The second movement originally bore the subtitle, “Death strikes up the dance for us; he strokes the fiddle most strangely and plays us up to heaven.”  Utilizing a solo violin tuned up a whole tone to imitate the crude sound of a fiddle, the movement is a Scherzo with a beautiful Ländler (a peasant dance) trio section which appears twice.  The contrast between the Scherzo, described by Mahler as “…mysterious, confused, uncanny… it will make your hair stand on end…” and the folk-like, lilting Ländler is striking.  The image of death fiddling the dying to the otherworld is a common one in European folklore, and the programmatic implications in the symphony are obvious and confirmed in the movement which follows.

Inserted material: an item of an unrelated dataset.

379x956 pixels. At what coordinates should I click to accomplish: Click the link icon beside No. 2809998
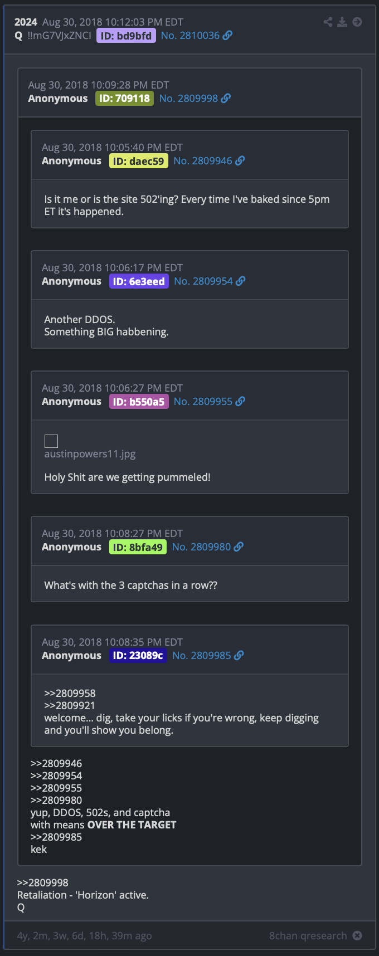[226, 98]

Mahler composed, in the third movement, the ascent to heaven.  Concluding the quote above, Mahler wrote “…but in the Adagio which follows everything will be unraveled, and you will understand that no harm was meant after all.”  This is the first symphonic movement in Mahler’s oeuvre that utilizes variations.  Based on a theme first introduced at the opening of the movement, it is characterized by the composer as being “divinely gay and deeply sad” and it permeates the entire movement from beginning to end in varying permutations.  Again, the seeming paradox of profound religious understanding is mirrored in a theme that somehow embraces both extremes of human emotion.  Mahler further gave to this melody the features of the one of the saints to come in the finale:  “St. Ursula herself, the most serious of all the saints, laughs, so gay is this higher sphere: that is to say, she smiles, and her smile resembles those on faces of the prone statues of old knights or prelates one sees lying in churches… with the peaceful, gentle expressions of men who have gained access to a higher bliss; solemn, blessed peace; serious, gentle gaiety, such is the character of this movement, which also has deeply sad moments, comparable, if you wish, to reminiscences of earthly life, and other moments when the gaiety becomes very lively.”  The movement, and entire symphony, comes to a climax towards the end of the movement- a radiant orchestral tutti announces the opening of the gates of heaven.

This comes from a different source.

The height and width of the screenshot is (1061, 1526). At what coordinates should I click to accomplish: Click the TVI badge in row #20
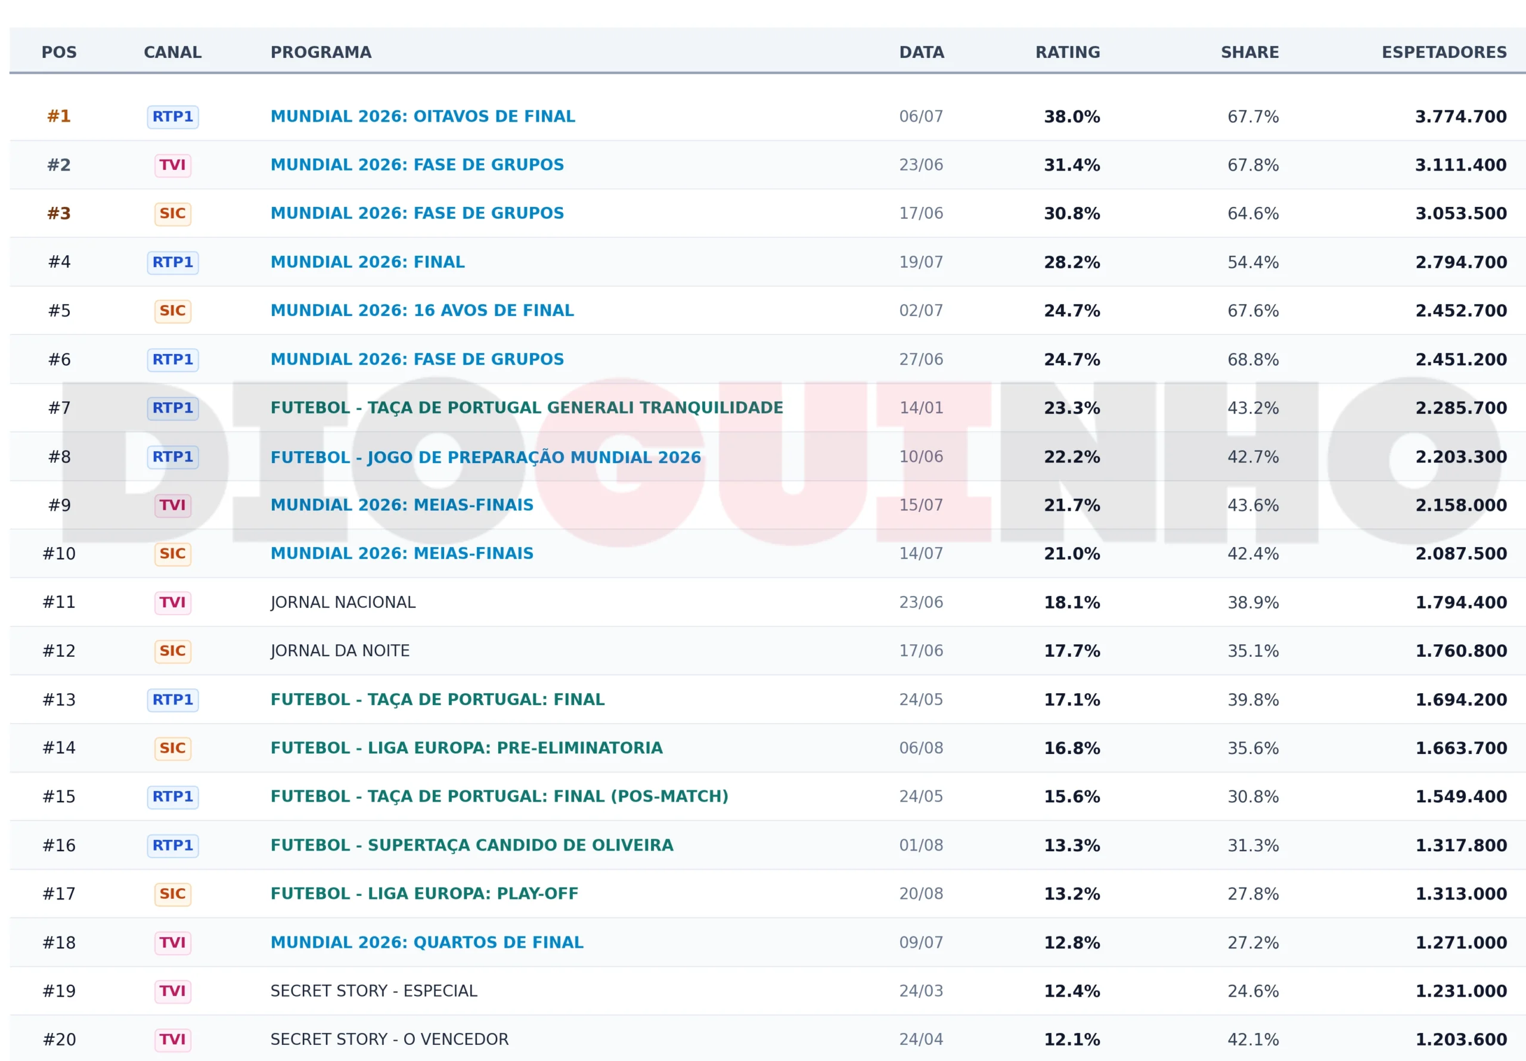pos(173,1040)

For the final movement, Mahler offered no programmatic clues other than the text itself- “When man, now full of wonder, asks what all this means, the child answers him with the fourth movement: ‘This is the Heavenly Life.’”    When revising Das Himmlische Leben for inclusion in the Fourth Symphony, Mahler remarked with delight on the “deep mysticism” of the poem.  It is this deep mysticism, colored with the innocence of youth, which permeates the entire symphony and gives it its uniquely religious meaning.

We enjoy the heavenly delights,
therefore do we shun the earthly.
No worldly tumult is heard in heaven!
All live in balmiest peace!
We lead an angelic life!
But we are quite merry at the same time!
We dance and skip, we frisk and sing!
Saint Peter in heaven looks on!
John lets out the little lamb,
the butcher Herod lies in wait for it!
We lead a patient, innocent, patient,
darling little lamb to its death.
St. Luke slaughters the ox
without any hesitation or concern,      
the wine costs not a penny in the heavenly cellar,
the angels bake the bread.
Good vegetables of every kind
grow in the heavenly garden.
Good asparagus, beans and whatever we may desire!
Whole tureens-full are prepared for us!
Good apples, good pears and good grapes!
The gardeners make room for everything!
If you want deer or hare, they come running to you
along the open road!  Should a fast day perchance arrive,
all the fish swim by at once gladly!
There runs Saint Peter already with net and with bait
into the heavenly fishpond.
Saint Martha must be the cook!
There is truly no music on earth    
with which ours can be compared.
Eleven thousand maidens venture to dance!
Saint Ursula herself laughs to see it!